-- Material for this task follows --

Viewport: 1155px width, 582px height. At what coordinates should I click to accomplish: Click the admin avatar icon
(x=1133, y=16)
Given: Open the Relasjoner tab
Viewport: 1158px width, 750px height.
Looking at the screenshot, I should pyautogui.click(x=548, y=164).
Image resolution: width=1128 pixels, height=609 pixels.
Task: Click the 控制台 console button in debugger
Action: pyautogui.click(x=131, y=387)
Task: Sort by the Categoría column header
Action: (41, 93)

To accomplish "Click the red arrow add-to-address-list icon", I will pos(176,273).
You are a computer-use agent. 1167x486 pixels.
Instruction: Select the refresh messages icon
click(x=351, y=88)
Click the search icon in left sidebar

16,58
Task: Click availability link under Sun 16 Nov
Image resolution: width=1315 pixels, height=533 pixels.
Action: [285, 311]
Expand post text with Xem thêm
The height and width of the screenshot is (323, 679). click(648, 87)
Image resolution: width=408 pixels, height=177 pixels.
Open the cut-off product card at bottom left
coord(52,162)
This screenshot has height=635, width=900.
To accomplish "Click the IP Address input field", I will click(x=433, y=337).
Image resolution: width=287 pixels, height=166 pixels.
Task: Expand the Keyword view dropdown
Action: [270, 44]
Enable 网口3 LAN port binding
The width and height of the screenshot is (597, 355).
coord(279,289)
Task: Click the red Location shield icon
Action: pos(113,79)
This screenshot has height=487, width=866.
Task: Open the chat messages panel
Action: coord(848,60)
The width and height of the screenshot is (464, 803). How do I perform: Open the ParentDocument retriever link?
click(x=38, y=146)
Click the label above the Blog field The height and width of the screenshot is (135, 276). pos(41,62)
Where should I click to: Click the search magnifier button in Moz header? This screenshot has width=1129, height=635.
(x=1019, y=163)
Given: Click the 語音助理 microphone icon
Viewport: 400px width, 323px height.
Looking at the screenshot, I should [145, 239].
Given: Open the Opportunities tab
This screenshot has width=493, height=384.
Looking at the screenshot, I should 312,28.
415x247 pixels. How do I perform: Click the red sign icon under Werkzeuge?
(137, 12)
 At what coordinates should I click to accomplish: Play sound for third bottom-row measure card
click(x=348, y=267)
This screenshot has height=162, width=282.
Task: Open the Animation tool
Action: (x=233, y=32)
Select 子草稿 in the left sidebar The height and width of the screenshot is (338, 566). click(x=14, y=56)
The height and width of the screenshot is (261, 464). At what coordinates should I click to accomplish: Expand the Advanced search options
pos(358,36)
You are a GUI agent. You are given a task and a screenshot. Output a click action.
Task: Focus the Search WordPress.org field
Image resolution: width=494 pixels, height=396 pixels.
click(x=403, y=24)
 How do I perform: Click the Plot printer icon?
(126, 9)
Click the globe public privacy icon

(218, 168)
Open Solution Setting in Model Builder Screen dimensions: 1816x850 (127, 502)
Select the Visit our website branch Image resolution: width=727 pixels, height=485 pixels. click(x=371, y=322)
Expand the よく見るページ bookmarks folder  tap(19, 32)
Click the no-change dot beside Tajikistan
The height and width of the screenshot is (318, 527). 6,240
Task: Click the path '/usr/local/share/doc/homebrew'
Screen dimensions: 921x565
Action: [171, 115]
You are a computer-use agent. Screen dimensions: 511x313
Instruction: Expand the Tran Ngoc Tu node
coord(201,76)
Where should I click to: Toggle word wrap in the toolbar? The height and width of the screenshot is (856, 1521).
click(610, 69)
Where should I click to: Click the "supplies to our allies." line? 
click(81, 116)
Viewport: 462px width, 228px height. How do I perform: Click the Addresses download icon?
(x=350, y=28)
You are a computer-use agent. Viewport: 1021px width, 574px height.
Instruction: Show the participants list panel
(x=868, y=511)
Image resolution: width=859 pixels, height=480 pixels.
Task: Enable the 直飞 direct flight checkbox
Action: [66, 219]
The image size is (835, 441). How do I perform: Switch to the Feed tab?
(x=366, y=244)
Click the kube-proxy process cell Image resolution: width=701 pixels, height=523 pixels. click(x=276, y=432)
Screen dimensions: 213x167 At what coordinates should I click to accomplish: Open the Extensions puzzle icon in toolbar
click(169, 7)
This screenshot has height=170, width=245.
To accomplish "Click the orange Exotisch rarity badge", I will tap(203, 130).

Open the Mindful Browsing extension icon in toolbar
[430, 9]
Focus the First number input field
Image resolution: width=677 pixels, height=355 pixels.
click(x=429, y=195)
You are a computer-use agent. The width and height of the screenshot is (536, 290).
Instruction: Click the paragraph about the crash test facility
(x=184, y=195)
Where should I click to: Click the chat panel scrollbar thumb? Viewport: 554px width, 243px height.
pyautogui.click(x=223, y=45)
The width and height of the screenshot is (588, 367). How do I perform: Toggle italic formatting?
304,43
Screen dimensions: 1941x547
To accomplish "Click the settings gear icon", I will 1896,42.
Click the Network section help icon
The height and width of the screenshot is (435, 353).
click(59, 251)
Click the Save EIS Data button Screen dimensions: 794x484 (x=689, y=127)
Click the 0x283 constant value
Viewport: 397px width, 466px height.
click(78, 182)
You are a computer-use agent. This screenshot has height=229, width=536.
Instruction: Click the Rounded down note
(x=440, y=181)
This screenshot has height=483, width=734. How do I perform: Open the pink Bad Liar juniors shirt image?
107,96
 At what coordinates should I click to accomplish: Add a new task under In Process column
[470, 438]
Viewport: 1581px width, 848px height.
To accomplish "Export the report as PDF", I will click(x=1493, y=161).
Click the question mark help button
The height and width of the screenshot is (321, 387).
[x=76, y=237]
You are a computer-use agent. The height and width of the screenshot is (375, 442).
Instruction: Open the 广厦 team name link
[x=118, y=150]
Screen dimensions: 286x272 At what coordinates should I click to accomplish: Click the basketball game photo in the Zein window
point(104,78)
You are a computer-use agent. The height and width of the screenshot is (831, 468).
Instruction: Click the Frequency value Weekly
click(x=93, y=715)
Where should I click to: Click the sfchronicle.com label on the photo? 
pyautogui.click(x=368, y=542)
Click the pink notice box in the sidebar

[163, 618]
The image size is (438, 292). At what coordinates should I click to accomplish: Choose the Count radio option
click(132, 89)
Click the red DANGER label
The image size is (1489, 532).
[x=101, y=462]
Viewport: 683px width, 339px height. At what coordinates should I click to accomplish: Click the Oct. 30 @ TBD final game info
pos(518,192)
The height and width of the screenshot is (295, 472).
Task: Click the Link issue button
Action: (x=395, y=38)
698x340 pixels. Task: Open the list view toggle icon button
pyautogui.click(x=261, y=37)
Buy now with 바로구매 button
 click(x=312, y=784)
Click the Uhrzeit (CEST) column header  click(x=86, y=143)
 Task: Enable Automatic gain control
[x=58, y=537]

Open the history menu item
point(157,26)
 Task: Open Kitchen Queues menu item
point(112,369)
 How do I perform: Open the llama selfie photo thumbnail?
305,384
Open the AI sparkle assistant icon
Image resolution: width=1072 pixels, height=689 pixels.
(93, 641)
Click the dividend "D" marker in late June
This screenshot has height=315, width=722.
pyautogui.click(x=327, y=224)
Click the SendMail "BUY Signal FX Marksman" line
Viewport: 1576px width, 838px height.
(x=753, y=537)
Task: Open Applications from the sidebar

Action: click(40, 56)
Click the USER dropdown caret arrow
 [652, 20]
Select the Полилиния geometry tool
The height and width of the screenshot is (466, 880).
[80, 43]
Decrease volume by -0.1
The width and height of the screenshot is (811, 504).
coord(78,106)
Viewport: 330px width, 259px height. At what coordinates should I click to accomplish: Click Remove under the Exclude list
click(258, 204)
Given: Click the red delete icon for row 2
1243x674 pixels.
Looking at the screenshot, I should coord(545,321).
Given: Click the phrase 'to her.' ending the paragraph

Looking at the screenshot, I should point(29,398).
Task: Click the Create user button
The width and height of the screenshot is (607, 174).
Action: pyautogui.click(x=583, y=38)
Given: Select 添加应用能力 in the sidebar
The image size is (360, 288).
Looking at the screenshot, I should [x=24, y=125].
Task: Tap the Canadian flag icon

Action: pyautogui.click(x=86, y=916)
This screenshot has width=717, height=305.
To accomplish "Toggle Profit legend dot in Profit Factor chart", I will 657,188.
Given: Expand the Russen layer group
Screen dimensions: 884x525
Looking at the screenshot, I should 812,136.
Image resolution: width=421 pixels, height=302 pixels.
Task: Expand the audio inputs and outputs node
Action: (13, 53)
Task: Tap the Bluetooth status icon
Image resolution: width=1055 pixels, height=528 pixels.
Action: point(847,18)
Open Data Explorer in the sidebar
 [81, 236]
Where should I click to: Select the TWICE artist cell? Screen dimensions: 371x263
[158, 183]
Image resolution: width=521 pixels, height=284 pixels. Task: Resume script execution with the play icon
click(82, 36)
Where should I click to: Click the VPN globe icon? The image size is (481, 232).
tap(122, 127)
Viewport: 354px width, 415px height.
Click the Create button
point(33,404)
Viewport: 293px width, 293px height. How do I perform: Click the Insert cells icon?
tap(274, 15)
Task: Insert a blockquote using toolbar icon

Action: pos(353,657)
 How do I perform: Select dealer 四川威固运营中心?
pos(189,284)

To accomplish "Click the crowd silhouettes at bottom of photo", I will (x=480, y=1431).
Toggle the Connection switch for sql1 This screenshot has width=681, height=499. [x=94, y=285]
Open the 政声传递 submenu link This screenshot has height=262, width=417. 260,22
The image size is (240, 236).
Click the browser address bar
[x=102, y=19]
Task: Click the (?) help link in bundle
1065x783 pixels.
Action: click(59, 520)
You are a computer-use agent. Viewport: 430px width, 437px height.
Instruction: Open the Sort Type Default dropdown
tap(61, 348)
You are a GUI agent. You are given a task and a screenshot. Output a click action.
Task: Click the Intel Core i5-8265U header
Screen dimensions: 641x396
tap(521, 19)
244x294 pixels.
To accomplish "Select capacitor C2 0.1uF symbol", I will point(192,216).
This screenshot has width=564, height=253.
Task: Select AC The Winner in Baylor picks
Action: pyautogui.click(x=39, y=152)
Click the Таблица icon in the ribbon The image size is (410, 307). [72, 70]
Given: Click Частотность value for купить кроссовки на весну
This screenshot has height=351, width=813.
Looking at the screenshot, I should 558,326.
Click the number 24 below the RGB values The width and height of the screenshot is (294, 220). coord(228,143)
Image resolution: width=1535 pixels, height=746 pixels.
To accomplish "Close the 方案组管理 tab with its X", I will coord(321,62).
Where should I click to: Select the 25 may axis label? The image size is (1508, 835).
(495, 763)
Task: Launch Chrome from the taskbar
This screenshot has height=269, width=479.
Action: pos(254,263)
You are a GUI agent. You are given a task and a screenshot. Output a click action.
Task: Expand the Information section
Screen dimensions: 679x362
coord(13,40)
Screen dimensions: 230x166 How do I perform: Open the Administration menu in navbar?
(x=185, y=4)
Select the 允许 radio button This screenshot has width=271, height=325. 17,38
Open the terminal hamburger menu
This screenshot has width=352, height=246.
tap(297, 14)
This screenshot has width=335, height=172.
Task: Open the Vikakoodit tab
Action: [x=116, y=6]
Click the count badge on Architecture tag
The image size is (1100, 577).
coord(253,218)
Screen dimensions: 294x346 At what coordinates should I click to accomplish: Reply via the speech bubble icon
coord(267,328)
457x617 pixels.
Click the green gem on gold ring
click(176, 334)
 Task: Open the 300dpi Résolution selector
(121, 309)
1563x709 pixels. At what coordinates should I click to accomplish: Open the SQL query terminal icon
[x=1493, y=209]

-- Material for this task concluded --

Work request - At the first line of the material above, start reproducing each line exactly, and end with the line that holds "Given: Open the Opportunities tab", adding nothing.

Written solution -
Viewport: 1155px width, 582px height. At what coordinates should I click to accomplish: Click the admin avatar icon
(x=1133, y=16)
Given: Open the Relasjoner tab
Viewport: 1158px width, 750px height.
Looking at the screenshot, I should pyautogui.click(x=548, y=164).
Image resolution: width=1128 pixels, height=609 pixels.
Task: Click the 控制台 console button in debugger
Action: pyautogui.click(x=131, y=387)
Task: Sort by the Categoría column header
Action: (41, 93)

To accomplish "Click the red arrow add-to-address-list icon", I will pos(176,273).
You are a computer-use agent. 1167x486 pixels.
Instruction: Select the refresh messages icon
click(x=351, y=88)
Click the search icon in left sidebar

16,58
Task: Click availability link under Sun 16 Nov
Image resolution: width=1315 pixels, height=533 pixels.
Action: [285, 311]
Expand post text with Xem thêm
The height and width of the screenshot is (323, 679). click(648, 87)
Image resolution: width=408 pixels, height=177 pixels.
Open the cut-off product card at bottom left
coord(52,162)
This screenshot has height=635, width=900.
To accomplish "Click the IP Address input field", I will click(x=433, y=337).
Image resolution: width=287 pixels, height=166 pixels.
Task: Expand the Keyword view dropdown
Action: [270, 44]
Enable 网口3 LAN port binding
The width and height of the screenshot is (597, 355).
coord(279,289)
Task: Click the red Location shield icon
Action: pos(113,79)
This screenshot has height=487, width=866.
Task: Open the chat messages panel
Action: coord(848,60)
The width and height of the screenshot is (464, 803). How do I perform: Open the ParentDocument retriever link?
click(x=38, y=146)
Click the label above the Blog field The height and width of the screenshot is (135, 276). pos(41,62)
Where should I click to: Click the search magnifier button in Moz header? This screenshot has width=1129, height=635.
(x=1019, y=163)
Given: Click the 語音助理 microphone icon
Viewport: 400px width, 323px height.
Looking at the screenshot, I should [145, 239].
Given: Open the Opportunities tab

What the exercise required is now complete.